Collected data entries:
——
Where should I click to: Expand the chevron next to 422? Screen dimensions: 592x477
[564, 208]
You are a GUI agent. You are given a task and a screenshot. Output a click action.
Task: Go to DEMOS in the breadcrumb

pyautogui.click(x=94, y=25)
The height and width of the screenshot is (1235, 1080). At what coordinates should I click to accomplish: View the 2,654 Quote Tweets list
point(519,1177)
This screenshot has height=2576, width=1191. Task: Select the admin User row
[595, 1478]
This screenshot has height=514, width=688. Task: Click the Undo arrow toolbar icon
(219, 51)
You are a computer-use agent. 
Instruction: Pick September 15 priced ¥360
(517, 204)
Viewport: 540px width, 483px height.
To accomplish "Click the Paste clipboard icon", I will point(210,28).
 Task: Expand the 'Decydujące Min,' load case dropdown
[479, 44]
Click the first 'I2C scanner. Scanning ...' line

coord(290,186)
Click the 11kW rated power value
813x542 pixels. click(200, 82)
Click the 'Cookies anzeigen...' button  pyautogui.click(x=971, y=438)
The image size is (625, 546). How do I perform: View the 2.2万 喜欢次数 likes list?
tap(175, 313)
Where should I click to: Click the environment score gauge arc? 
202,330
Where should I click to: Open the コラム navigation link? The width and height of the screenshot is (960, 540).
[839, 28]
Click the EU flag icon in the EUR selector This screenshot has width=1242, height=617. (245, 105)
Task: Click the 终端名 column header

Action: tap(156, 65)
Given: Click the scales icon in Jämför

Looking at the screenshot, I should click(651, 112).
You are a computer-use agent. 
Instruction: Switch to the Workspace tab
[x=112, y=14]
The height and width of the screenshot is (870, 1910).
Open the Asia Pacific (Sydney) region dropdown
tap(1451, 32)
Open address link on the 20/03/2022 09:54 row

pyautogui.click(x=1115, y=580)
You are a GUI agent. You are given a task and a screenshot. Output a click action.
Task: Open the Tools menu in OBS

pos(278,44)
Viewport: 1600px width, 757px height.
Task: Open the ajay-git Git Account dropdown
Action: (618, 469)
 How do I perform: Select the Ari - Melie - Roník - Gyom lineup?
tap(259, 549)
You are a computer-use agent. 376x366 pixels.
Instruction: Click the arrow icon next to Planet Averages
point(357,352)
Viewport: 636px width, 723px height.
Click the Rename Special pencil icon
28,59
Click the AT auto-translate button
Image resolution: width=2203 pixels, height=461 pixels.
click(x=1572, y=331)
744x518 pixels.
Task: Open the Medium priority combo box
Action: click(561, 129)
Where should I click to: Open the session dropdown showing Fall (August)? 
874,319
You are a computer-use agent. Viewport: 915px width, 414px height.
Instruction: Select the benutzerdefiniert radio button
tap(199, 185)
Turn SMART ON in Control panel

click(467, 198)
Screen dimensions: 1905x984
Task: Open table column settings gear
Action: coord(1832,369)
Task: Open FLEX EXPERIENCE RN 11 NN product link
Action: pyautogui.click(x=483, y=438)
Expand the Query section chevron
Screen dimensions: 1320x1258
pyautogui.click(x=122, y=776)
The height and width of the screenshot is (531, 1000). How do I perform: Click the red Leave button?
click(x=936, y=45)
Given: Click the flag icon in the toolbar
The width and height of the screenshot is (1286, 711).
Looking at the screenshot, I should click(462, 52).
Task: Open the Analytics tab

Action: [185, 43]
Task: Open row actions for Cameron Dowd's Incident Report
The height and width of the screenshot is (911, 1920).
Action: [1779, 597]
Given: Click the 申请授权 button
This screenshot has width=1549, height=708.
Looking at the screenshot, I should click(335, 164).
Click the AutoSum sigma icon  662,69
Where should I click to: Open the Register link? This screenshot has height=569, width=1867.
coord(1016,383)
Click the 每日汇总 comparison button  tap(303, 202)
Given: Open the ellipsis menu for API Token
——
→ What you should do
The expected output is the complete data, repeated exactly.

→ Exercise output
Where should I click to: Expand the chevron next to 422? Screen dimensions: 592x477
[564, 208]
You are a GUI agent. You are given a task and a screenshot. Output a click action.
Task: Go to DEMOS in the breadcrumb

pyautogui.click(x=94, y=25)
The height and width of the screenshot is (1235, 1080). At what coordinates should I click to accomplish: View the 2,654 Quote Tweets list
point(519,1177)
This screenshot has height=2576, width=1191. Task: Select the admin User row
[595, 1478]
This screenshot has height=514, width=688. Task: Click the Undo arrow toolbar icon
(219, 51)
You are a computer-use agent. 
Instruction: Pick September 15 priced ¥360
(517, 204)
Viewport: 540px width, 483px height.
To accomplish "Click the Paste clipboard icon", I will point(210,28).
 Task: Expand the 'Decydujące Min,' load case dropdown
[479, 44]
Click the first 'I2C scanner. Scanning ...' line

coord(290,186)
Click the 11kW rated power value
813x542 pixels. click(200, 82)
Click the 'Cookies anzeigen...' button  pyautogui.click(x=971, y=438)
The image size is (625, 546). How do I perform: View the 2.2万 喜欢次数 likes list?
tap(175, 313)
Where should I click to: Click the environment score gauge arc? 
202,330
Where should I click to: Open the コラム navigation link? The width and height of the screenshot is (960, 540).
[839, 28]
Click the EU flag icon in the EUR selector This screenshot has width=1242, height=617. (245, 105)
Task: Click the 终端名 column header

Action: tap(156, 65)
Given: Click the scales icon in Jämför

Looking at the screenshot, I should click(651, 112).
You are a computer-use agent. 
Instruction: Switch to the Workspace tab
[x=112, y=14]
The height and width of the screenshot is (870, 1910).
Open the Asia Pacific (Sydney) region dropdown
tap(1451, 32)
Open address link on the 20/03/2022 09:54 row

pyautogui.click(x=1115, y=580)
You are a GUI agent. You are given a task and a screenshot. Output a click action.
Task: Open the Tools menu in OBS

pos(278,44)
Viewport: 1600px width, 757px height.
Task: Open the ajay-git Git Account dropdown
Action: (618, 469)
 How do I perform: Select the Ari - Melie - Roník - Gyom lineup?
tap(259, 549)
You are a computer-use agent. 376x366 pixels.
Instruction: Click the arrow icon next to Planet Averages
point(357,352)
Viewport: 636px width, 723px height.
Click the Rename Special pencil icon
28,59
Click the AT auto-translate button
Image resolution: width=2203 pixels, height=461 pixels.
click(x=1572, y=331)
744x518 pixels.
Task: Open the Medium priority combo box
Action: click(561, 129)
Where should I click to: Open the session dropdown showing Fall (August)? 
874,319
You are a computer-use agent. Viewport: 915px width, 414px height.
Instruction: Select the benutzerdefiniert radio button
tap(199, 185)
Turn SMART ON in Control panel

click(467, 198)
Screen dimensions: 1905x984
Task: Open table column settings gear
Action: coord(1832,369)
Task: Open FLEX EXPERIENCE RN 11 NN product link
Action: pyautogui.click(x=483, y=438)
Expand the Query section chevron
Screen dimensions: 1320x1258
pyautogui.click(x=122, y=776)
The height and width of the screenshot is (531, 1000). How do I perform: Click the red Leave button?
click(x=936, y=45)
Given: Click the flag icon in the toolbar
The width and height of the screenshot is (1286, 711).
Looking at the screenshot, I should click(462, 52).
Task: Open the Analytics tab

Action: [185, 43]
Task: Open row actions for Cameron Dowd's Incident Report
The height and width of the screenshot is (911, 1920).
Action: [1779, 597]
Given: Click the 申请授权 button
This screenshot has width=1549, height=708.
Looking at the screenshot, I should click(335, 164).
Click the AutoSum sigma icon  662,69
Where should I click to: Open the Register link? This screenshot has height=569, width=1867.
coord(1016,383)
Click the 每日汇总 comparison button  tap(303, 202)
Given: Open the ellipsis menu for API Token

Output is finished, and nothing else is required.